I wonder sometimes if people realise why i do the things i do, or act the way i act. I get a lot of comments back in secondary school, people are afraid of me cause they think i very "chuan". since today i was locked out from my own house, silly old me forgot the keys, i have a lot of time to think about myself and my environment.

the reason i keep quiet and listen is because i know dat i would dominate discussions or conversation if i were to start. sometimes i tend to alk too much, as experienced by some of my classmates today.

the reason i choose to trust and be gullible, because i know its dificult to earn someones trust, even more difficult to keep it, especially when i can be very manipulative and devious when it comes to planning.

sometimes i feel the urge to be accepted in a community, all due to my own insecurities. yet, i chose not to be desperate, but deliberate and intentional in my friends making.

people think i am a very dangerous person, as i sit and listen... ok i admit that might sound very intimidating, who knows what i plotting right in that small little space up there right? dun blame them for it... but deep down, really, i am a conservative, quiet guy. i plan to use this for a good cause leh!!! i wan to be a psychiatrist, dun u think it's an important asset to learn to sit and listen???

personally, sometimes i think i need to stretch out of my comfort zone to be effective in what i do. if i dun take any risk, then i wud achieve mediocrity. someone once said, its batter to do something and fail, than to do nothing at all.

heard this from a friend, thought it was really good and revelational.
- stop telling God how big your problem is, and start telling your problem how big your God is -

1 STYLED

At 1:22 PM, Blogger Confused Soul said...

boi...

1st of all, don't give a RAT'S ASS wat pple say abt u... coz' u know urself well n u know where u stand in life... n if pple were 2 go around making comments such as "cuan"<--dunno whut tht means... its their problem rite? n others who judge u on hear-say r not worth bein known at all!
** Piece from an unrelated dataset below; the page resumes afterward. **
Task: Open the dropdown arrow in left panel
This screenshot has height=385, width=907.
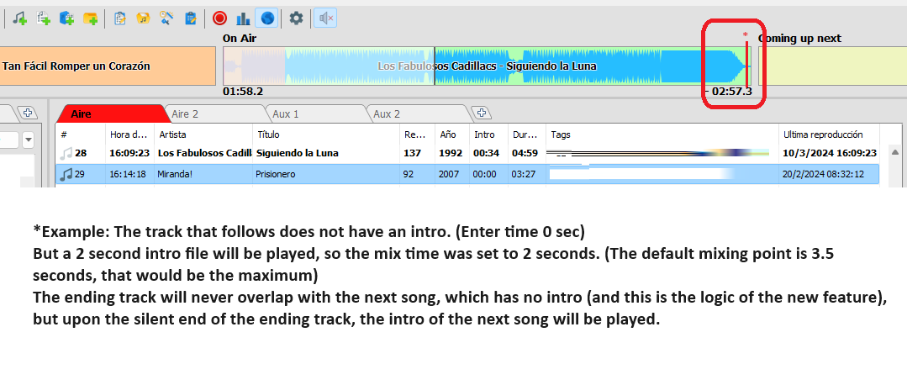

DO NOT try 2 change for a comment of another but ONLY change if u FEEL like it would improve u as a person.. let GOD b the judge of that!

abt u bein quiet.. seriously ah??? n abt u listenin, its a damn good quality u know.. n i dont think u listen onli.. u do giv alot of output u know..

n ur advices r damn good..

ALWAYS b confident of who u r.. dont PUT up an act of "I'm so confident, i walk with attitude" instead feel it INSIDE n the rest would soon fall into place..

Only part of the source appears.